DENVER (KDVR) — This winter, drivers could face tougher driving conditions due to an ongoing commercial driver shortage.

The Colorado Department of Transportation currently has 191 open “transportation maintenance specialist” positions, compared to 77 vacancies last October, according to the agency.

The position includes plowing roads in the winter, filling potholes, fixing guardrails and other road maintenance work, officials say.

“We have shortages with our labor force throughout the state,” CDOT Communications Manager Bob Wilson said.  “It’s a situation that a lot of industries are going through, trying to hire drivers.”

CDOT stresses I-70 in the mountains and other heavily trafficked areas will take priority when it snows, however some main arteries in the metro, such as Kipling and Federal Blvd., could take longer for crews to clean up.
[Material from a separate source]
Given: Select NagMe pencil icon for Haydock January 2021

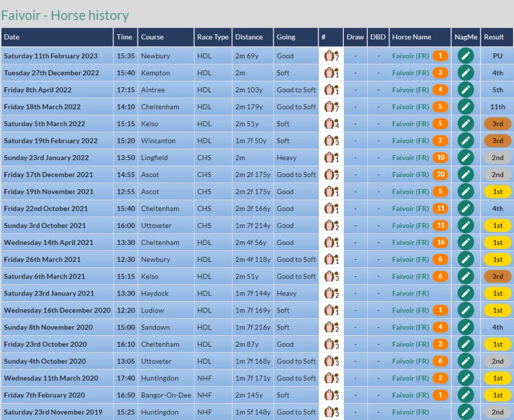Looking at the screenshot, I should [465, 294].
Highway 134 that goes over Gore Path is another stretch that will likely take longer to get according to CDOT.

“It’s difficult.  It’s a challenge,” Wilson said. “We try to give incentives to bring people on, but it’s challenging when you’re competing with other industries that also need drivers.”

CDOT has been putting on career fairs since September. The last event for this year is scheduled for Saturday in Fairplay.

CDOT offers nearly $17,000 in benefits, with a starting salary of about $40,000 annually including a 10% raise in the first year.